━━ MATERIAL FOR THE TASK
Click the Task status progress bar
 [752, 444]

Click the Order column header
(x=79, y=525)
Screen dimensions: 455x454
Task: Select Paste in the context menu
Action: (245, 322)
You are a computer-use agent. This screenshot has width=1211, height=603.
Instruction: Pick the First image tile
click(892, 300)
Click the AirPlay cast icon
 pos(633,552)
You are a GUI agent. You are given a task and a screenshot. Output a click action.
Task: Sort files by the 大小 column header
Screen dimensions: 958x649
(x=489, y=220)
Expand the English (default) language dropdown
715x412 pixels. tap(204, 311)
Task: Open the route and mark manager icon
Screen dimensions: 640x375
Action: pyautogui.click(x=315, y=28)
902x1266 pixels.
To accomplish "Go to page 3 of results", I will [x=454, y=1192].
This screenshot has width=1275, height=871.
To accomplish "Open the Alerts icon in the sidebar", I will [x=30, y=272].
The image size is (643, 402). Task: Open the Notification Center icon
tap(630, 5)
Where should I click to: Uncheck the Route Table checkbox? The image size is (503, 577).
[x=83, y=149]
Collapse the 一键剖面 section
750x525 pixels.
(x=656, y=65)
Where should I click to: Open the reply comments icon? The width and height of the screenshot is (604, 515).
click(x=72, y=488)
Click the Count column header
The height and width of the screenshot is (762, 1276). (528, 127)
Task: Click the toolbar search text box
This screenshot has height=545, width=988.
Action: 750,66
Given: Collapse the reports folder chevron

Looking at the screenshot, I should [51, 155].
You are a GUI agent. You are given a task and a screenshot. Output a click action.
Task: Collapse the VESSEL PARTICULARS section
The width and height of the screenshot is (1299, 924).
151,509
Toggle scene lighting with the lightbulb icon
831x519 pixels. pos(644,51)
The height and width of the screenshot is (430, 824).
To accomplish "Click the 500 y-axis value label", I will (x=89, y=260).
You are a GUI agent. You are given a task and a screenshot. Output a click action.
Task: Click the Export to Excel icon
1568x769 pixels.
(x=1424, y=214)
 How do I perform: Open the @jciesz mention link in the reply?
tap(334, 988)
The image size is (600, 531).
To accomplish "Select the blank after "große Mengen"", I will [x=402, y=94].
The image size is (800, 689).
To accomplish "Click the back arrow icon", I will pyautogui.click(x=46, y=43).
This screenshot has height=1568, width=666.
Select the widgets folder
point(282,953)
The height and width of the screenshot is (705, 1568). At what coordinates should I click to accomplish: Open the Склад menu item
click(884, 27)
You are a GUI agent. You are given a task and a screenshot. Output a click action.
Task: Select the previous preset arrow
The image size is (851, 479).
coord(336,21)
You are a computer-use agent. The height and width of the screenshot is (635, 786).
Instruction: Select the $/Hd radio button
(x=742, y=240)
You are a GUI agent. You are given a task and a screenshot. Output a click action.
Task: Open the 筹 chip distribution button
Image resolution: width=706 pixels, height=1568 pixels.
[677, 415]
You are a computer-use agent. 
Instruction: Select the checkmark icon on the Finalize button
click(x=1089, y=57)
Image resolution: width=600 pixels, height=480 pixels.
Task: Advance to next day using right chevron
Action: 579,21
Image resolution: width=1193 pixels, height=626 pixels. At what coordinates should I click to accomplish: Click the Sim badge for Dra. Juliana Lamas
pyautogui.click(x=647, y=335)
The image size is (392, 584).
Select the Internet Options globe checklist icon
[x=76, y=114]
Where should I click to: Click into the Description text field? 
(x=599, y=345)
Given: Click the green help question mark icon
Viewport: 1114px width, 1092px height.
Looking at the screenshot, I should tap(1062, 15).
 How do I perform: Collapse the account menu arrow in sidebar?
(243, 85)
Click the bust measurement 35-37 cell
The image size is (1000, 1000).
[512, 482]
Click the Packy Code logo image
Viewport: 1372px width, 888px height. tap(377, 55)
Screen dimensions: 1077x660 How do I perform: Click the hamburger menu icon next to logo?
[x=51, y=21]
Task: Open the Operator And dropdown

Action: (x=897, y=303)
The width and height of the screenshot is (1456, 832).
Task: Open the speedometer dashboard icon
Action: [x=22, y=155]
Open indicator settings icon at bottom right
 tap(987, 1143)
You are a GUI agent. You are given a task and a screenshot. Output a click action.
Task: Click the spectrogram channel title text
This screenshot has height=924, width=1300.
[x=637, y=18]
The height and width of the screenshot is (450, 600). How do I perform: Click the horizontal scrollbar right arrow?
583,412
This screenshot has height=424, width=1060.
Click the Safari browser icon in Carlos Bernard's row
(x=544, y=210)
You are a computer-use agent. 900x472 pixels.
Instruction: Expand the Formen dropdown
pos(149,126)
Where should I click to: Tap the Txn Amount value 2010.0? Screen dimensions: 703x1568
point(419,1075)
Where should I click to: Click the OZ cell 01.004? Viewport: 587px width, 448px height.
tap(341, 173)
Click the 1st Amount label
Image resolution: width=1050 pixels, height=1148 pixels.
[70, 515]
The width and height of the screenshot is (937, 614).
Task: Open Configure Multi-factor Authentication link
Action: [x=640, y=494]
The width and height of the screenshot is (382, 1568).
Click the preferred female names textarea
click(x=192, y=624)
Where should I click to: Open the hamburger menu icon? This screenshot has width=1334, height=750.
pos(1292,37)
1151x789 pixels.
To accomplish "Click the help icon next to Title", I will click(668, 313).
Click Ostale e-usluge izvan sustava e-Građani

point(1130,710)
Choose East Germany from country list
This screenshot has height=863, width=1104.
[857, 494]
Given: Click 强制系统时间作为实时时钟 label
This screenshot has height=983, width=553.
━━━━
DIRECTIONS FOR THIS TASK ->
The job here is to write out all the entries again exactly.

YOUR RESPONSE ->
Click the Task status progress bar
 [752, 444]

Click the Order column header
(x=79, y=525)
Screen dimensions: 455x454
Task: Select Paste in the context menu
Action: (245, 322)
You are a computer-use agent. This screenshot has width=1211, height=603.
Instruction: Pick the First image tile
click(892, 300)
Click the AirPlay cast icon
 pos(633,552)
You are a GUI agent. You are given a task and a screenshot. Output a click action.
Task: Sort files by the 大小 column header
Screen dimensions: 958x649
(x=489, y=220)
Expand the English (default) language dropdown
715x412 pixels. tap(204, 311)
Task: Open the route and mark manager icon
Screen dimensions: 640x375
Action: pyautogui.click(x=315, y=28)
902x1266 pixels.
To accomplish "Go to page 3 of results", I will [x=454, y=1192].
This screenshot has width=1275, height=871.
To accomplish "Open the Alerts icon in the sidebar", I will [x=30, y=272].
The image size is (643, 402). Task: Open the Notification Center icon
tap(630, 5)
Where should I click to: Uncheck the Route Table checkbox? The image size is (503, 577).
[x=83, y=149]
Collapse the 一键剖面 section
750x525 pixels.
(x=656, y=65)
Where should I click to: Open the reply comments icon? The width and height of the screenshot is (604, 515).
click(x=72, y=488)
Click the Count column header
The height and width of the screenshot is (762, 1276). (528, 127)
Task: Click the toolbar search text box
This screenshot has height=545, width=988.
Action: 750,66
Given: Collapse the reports folder chevron

Looking at the screenshot, I should [51, 155].
You are a GUI agent. You are given a task and a screenshot. Output a click action.
Task: Collapse the VESSEL PARTICULARS section
The width and height of the screenshot is (1299, 924).
151,509
Toggle scene lighting with the lightbulb icon
831x519 pixels. pos(644,51)
The height and width of the screenshot is (430, 824).
To accomplish "Click the 500 y-axis value label", I will (x=89, y=260).
You are a GUI agent. You are given a task and a screenshot. Output a click action.
Task: Click the Export to Excel icon
1568x769 pixels.
(x=1424, y=214)
 How do I perform: Open the @jciesz mention link in the reply?
tap(334, 988)
The image size is (600, 531).
To accomplish "Select the blank after "große Mengen"", I will [x=402, y=94].
The image size is (800, 689).
To accomplish "Click the back arrow icon", I will pyautogui.click(x=46, y=43).
This screenshot has height=1568, width=666.
Select the widgets folder
point(282,953)
The height and width of the screenshot is (705, 1568). At what coordinates should I click to accomplish: Open the Склад menu item
click(884, 27)
You are a GUI agent. You are given a task and a screenshot. Output a click action.
Task: Select the previous preset arrow
The image size is (851, 479).
coord(336,21)
You are a computer-use agent. The height and width of the screenshot is (635, 786).
Instruction: Select the $/Hd radio button
(x=742, y=240)
You are a GUI agent. You are given a task and a screenshot. Output a click action.
Task: Open the 筹 chip distribution button
Image resolution: width=706 pixels, height=1568 pixels.
[677, 415]
You are a computer-use agent. 
Instruction: Select the checkmark icon on the Finalize button
click(x=1089, y=57)
Image resolution: width=600 pixels, height=480 pixels.
Task: Advance to next day using right chevron
Action: 579,21
Image resolution: width=1193 pixels, height=626 pixels. At what coordinates should I click to accomplish: Click the Sim badge for Dra. Juliana Lamas
pyautogui.click(x=647, y=335)
The image size is (392, 584).
Select the Internet Options globe checklist icon
[x=76, y=114]
Where should I click to: Click into the Description text field? 
(x=599, y=345)
Given: Click the green help question mark icon
Viewport: 1114px width, 1092px height.
Looking at the screenshot, I should tap(1062, 15).
 How do I perform: Collapse the account menu arrow in sidebar?
(243, 85)
Click the bust measurement 35-37 cell
The image size is (1000, 1000).
[512, 482]
Click the Packy Code logo image
Viewport: 1372px width, 888px height. tap(377, 55)
Screen dimensions: 1077x660 How do I perform: Click the hamburger menu icon next to logo?
[x=51, y=21]
Task: Open the Operator And dropdown

Action: (x=897, y=303)
The width and height of the screenshot is (1456, 832).
Task: Open the speedometer dashboard icon
Action: [x=22, y=155]
Open indicator settings icon at bottom right
 tap(987, 1143)
You are a GUI agent. You are given a task and a screenshot. Output a click action.
Task: Click the spectrogram channel title text
This screenshot has height=924, width=1300.
[x=637, y=18]
The height and width of the screenshot is (450, 600). How do I perform: Click the horizontal scrollbar right arrow?
583,412
This screenshot has height=424, width=1060.
Click the Safari browser icon in Carlos Bernard's row
(x=544, y=210)
You are a computer-use agent. 900x472 pixels.
Instruction: Expand the Formen dropdown
pos(149,126)
Where should I click to: Tap the Txn Amount value 2010.0? Screen dimensions: 703x1568
point(419,1075)
Where should I click to: Click the OZ cell 01.004? Viewport: 587px width, 448px height.
tap(341, 173)
Click the 1st Amount label
Image resolution: width=1050 pixels, height=1148 pixels.
[70, 515]
The width and height of the screenshot is (937, 614).
Task: Open Configure Multi-factor Authentication link
Action: [x=640, y=494]
The width and height of the screenshot is (382, 1568).
Click the preferred female names textarea
click(x=192, y=624)
Where should I click to: Open the hamburger menu icon? This screenshot has width=1334, height=750.
pos(1292,37)
1151x789 pixels.
To accomplish "Click the help icon next to Title", I will click(668, 313).
Click Ostale e-usluge izvan sustava e-Građani

point(1130,710)
Choose East Germany from country list
This screenshot has height=863, width=1104.
[857, 494]
Given: Click 强制系统时间作为实时时钟 label
This screenshot has height=983, width=553.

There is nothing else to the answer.